── MATERIAL TO PROCESS ──
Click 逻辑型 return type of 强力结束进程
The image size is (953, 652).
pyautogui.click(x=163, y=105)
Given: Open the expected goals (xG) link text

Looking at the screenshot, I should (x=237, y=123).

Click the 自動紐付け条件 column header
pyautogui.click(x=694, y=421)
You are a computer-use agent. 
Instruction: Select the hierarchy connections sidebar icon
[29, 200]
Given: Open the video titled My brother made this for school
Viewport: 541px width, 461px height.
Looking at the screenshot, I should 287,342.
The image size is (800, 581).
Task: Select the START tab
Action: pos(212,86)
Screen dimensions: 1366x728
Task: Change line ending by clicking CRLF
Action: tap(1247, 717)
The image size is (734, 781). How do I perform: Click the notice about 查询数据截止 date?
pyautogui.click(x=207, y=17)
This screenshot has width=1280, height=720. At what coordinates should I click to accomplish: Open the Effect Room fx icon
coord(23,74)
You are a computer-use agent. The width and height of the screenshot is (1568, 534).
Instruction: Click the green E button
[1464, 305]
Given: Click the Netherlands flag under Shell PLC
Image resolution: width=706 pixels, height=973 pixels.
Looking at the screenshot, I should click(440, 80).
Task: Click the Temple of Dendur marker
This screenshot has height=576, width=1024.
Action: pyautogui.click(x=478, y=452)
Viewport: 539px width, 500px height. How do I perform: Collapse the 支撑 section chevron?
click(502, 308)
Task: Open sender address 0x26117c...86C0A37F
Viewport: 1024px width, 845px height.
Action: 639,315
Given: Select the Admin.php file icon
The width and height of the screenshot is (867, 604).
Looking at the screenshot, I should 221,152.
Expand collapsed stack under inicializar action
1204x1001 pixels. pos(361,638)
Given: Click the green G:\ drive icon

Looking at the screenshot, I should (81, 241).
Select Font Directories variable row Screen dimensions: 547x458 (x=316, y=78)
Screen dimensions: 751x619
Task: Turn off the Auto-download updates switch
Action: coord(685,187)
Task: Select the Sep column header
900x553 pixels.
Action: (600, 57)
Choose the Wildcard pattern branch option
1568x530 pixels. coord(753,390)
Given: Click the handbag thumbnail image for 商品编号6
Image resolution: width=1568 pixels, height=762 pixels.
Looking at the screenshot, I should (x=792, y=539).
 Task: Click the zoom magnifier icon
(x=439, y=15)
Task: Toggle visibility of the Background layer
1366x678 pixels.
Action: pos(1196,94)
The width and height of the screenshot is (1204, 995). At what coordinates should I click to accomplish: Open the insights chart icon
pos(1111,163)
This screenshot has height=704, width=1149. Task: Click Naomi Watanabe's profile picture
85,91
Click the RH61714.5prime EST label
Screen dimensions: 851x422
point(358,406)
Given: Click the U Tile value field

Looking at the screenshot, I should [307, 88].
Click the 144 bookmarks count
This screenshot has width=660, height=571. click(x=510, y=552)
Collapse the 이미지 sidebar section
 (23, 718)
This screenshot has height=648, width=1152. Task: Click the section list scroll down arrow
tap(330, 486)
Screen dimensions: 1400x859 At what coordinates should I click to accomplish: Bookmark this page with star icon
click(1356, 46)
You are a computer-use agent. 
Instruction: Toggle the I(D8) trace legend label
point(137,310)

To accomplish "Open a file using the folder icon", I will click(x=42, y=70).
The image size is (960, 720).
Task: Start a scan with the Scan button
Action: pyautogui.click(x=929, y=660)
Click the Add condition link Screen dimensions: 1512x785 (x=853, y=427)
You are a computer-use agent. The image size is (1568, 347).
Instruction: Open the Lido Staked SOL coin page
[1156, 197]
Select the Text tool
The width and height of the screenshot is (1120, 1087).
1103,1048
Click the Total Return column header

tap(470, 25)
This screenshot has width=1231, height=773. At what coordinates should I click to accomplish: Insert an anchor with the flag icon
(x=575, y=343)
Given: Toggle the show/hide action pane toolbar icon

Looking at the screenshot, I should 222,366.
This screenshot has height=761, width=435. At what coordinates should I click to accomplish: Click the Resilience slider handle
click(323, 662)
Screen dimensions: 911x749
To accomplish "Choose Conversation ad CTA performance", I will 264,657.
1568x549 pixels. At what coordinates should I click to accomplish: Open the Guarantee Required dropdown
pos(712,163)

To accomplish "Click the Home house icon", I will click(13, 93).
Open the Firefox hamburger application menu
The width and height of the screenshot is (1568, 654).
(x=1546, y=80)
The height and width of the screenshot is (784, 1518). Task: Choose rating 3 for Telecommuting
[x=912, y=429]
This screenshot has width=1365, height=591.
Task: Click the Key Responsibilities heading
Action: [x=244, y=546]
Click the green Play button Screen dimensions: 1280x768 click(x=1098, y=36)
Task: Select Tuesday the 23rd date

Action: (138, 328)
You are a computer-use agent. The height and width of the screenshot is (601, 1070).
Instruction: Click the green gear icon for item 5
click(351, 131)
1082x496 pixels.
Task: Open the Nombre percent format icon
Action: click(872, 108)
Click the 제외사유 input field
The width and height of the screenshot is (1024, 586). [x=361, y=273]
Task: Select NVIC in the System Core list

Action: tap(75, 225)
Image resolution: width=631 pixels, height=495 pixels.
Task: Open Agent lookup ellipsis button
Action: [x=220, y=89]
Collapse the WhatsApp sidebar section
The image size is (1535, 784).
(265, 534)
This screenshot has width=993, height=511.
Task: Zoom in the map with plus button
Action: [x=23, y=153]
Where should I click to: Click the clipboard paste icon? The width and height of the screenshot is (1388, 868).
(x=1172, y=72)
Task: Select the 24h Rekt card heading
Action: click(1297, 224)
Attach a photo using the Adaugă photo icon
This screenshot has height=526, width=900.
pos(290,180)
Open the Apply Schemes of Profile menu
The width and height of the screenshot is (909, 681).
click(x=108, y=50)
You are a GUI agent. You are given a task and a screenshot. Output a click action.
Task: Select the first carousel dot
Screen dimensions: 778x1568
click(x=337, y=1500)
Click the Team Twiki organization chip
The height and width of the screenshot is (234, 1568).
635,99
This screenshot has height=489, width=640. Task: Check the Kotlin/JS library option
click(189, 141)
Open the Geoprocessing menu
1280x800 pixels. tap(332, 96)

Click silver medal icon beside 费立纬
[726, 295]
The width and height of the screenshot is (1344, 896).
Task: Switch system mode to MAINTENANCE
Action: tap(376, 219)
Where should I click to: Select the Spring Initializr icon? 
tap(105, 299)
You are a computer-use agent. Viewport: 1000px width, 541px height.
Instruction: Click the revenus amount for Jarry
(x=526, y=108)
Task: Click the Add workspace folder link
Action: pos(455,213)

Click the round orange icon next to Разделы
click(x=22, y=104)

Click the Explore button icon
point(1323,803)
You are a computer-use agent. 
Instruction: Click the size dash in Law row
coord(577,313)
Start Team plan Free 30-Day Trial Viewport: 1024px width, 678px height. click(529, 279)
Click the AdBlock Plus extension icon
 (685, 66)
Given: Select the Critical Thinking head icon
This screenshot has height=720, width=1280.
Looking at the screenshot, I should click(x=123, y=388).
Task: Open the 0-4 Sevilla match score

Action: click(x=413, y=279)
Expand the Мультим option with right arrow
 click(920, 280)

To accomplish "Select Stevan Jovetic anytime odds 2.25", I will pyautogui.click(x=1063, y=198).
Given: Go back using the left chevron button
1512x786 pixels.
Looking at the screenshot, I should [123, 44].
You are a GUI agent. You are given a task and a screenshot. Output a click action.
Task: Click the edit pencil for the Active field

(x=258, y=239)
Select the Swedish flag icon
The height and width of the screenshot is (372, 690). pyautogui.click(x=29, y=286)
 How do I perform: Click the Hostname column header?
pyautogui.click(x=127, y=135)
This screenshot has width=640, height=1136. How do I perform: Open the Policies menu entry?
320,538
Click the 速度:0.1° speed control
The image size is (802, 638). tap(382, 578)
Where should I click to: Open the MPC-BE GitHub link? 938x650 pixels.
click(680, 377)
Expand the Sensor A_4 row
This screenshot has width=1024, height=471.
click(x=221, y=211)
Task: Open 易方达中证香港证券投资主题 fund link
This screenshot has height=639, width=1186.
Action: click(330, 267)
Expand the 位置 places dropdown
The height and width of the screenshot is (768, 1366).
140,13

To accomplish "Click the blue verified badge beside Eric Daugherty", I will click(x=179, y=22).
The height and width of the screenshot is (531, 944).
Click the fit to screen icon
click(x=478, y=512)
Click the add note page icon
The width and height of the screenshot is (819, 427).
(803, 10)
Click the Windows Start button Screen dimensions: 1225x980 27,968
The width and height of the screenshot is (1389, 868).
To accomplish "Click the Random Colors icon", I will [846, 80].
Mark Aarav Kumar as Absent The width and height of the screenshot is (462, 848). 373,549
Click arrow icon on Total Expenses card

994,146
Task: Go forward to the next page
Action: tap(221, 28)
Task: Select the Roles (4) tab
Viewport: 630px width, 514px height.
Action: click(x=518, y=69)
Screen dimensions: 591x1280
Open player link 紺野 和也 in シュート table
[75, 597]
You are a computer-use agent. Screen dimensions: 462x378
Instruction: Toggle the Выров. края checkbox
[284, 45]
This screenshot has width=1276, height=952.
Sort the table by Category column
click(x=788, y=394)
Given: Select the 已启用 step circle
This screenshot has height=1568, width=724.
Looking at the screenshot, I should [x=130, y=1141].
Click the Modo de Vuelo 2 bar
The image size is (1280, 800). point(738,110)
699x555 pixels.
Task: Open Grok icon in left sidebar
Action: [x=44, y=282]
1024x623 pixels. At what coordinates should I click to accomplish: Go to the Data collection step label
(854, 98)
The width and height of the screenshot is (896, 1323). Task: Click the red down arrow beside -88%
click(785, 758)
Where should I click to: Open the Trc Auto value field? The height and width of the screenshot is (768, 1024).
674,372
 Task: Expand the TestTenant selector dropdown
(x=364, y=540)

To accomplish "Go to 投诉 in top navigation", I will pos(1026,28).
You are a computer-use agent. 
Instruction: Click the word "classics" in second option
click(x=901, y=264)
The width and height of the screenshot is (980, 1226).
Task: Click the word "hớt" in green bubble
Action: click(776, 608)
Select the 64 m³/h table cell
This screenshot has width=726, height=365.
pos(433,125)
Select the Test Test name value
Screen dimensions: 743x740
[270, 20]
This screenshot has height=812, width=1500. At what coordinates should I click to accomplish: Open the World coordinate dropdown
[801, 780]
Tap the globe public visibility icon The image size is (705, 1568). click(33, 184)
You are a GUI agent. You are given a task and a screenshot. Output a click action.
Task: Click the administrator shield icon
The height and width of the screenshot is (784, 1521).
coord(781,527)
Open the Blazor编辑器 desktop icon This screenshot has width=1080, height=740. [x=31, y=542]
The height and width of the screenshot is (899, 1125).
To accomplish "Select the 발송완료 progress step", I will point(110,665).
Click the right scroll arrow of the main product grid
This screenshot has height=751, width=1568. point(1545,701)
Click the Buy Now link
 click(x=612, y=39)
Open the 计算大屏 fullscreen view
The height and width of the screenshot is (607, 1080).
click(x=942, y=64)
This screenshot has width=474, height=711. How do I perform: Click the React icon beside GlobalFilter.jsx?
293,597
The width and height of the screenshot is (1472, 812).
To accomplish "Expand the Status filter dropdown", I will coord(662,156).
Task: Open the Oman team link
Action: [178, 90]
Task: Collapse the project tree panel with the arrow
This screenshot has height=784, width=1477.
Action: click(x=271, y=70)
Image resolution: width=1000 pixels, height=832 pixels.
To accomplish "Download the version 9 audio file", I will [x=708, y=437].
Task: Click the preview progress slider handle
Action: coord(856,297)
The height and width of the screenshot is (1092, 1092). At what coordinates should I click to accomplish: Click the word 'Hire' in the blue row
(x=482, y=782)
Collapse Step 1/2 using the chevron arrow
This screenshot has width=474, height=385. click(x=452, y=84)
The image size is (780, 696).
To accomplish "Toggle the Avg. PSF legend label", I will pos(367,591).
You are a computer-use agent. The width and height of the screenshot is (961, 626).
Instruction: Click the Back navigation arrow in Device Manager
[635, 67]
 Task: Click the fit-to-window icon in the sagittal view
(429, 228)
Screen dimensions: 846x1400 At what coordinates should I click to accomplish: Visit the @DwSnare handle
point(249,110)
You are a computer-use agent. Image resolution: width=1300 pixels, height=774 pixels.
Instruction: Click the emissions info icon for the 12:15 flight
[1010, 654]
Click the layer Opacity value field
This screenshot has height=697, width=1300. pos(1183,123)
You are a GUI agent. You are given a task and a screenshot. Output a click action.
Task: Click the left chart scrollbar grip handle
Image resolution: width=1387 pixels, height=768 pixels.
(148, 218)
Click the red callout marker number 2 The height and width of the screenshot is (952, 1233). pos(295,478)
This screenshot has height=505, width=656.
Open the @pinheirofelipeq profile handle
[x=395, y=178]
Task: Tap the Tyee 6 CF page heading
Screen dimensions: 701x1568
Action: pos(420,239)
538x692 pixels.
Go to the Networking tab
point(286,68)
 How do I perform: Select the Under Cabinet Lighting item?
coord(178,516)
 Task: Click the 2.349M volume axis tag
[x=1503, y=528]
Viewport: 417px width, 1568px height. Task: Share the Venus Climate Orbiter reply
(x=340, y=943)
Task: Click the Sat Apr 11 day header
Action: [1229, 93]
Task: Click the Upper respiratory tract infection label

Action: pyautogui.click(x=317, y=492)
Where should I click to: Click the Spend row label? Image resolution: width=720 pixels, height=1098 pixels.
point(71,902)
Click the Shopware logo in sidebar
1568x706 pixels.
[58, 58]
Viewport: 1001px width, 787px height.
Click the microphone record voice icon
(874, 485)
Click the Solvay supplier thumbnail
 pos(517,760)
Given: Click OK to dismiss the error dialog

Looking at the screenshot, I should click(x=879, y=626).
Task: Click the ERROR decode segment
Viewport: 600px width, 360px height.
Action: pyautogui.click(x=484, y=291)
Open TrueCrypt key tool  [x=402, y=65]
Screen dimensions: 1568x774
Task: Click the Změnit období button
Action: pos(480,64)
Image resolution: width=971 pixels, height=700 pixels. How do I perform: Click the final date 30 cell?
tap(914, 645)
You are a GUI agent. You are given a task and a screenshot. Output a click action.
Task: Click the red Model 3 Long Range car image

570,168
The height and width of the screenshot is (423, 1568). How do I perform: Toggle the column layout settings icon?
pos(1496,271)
───
WORK TO COMPLETE |
Each line with the word "visibility" in the records above belongs in the result; copy all of them.

ANSWER BOX |
Task: Toggle visibility of the Background layer
Tap the globe public visibility icon The image size is (705, 1568). click(33, 184)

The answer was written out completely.